Repeat the entries that appear below, exactly and in full.
┌─ Extracted material
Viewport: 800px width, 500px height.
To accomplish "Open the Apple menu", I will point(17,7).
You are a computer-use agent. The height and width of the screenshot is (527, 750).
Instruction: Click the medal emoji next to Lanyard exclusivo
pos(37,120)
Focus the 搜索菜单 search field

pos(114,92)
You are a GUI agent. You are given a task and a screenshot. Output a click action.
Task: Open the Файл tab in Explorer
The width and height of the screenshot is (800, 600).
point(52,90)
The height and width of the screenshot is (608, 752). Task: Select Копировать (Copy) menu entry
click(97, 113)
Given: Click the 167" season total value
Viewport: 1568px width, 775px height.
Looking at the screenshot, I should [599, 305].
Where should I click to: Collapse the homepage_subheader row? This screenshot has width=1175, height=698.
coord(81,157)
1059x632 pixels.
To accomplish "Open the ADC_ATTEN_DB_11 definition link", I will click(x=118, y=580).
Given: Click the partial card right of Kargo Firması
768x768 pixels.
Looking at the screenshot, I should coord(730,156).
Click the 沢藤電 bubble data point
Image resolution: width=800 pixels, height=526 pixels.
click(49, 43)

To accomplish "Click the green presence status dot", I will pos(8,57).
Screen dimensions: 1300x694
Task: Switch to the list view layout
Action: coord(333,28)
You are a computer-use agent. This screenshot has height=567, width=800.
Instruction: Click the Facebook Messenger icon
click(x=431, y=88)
└─
*Expected output:*
Viewport: 800px width, 500px height.
To accomplish "Open the Apple menu", I will point(17,7).
You are a computer-use agent. The height and width of the screenshot is (527, 750).
Instruction: Click the medal emoji next to Lanyard exclusivo
pos(37,120)
Focus the 搜索菜单 search field

pos(114,92)
You are a GUI agent. You are given a task and a screenshot. Output a click action.
Task: Open the Файл tab in Explorer
The width and height of the screenshot is (800, 600).
point(52,90)
The height and width of the screenshot is (608, 752). Task: Select Копировать (Copy) menu entry
click(97, 113)
Given: Click the 167" season total value
Viewport: 1568px width, 775px height.
Looking at the screenshot, I should [599, 305].
Where should I click to: Collapse the homepage_subheader row? This screenshot has width=1175, height=698.
coord(81,157)
1059x632 pixels.
To accomplish "Open the ADC_ATTEN_DB_11 definition link", I will click(x=118, y=580).
Given: Click the partial card right of Kargo Firması
768x768 pixels.
Looking at the screenshot, I should coord(730,156).
Click the 沢藤電 bubble data point
Image resolution: width=800 pixels, height=526 pixels.
click(49, 43)

To accomplish "Click the green presence status dot", I will pos(8,57).
Screen dimensions: 1300x694
Task: Switch to the list view layout
Action: coord(333,28)
You are a computer-use agent. This screenshot has height=567, width=800.
Instruction: Click the Facebook Messenger icon
click(x=431, y=88)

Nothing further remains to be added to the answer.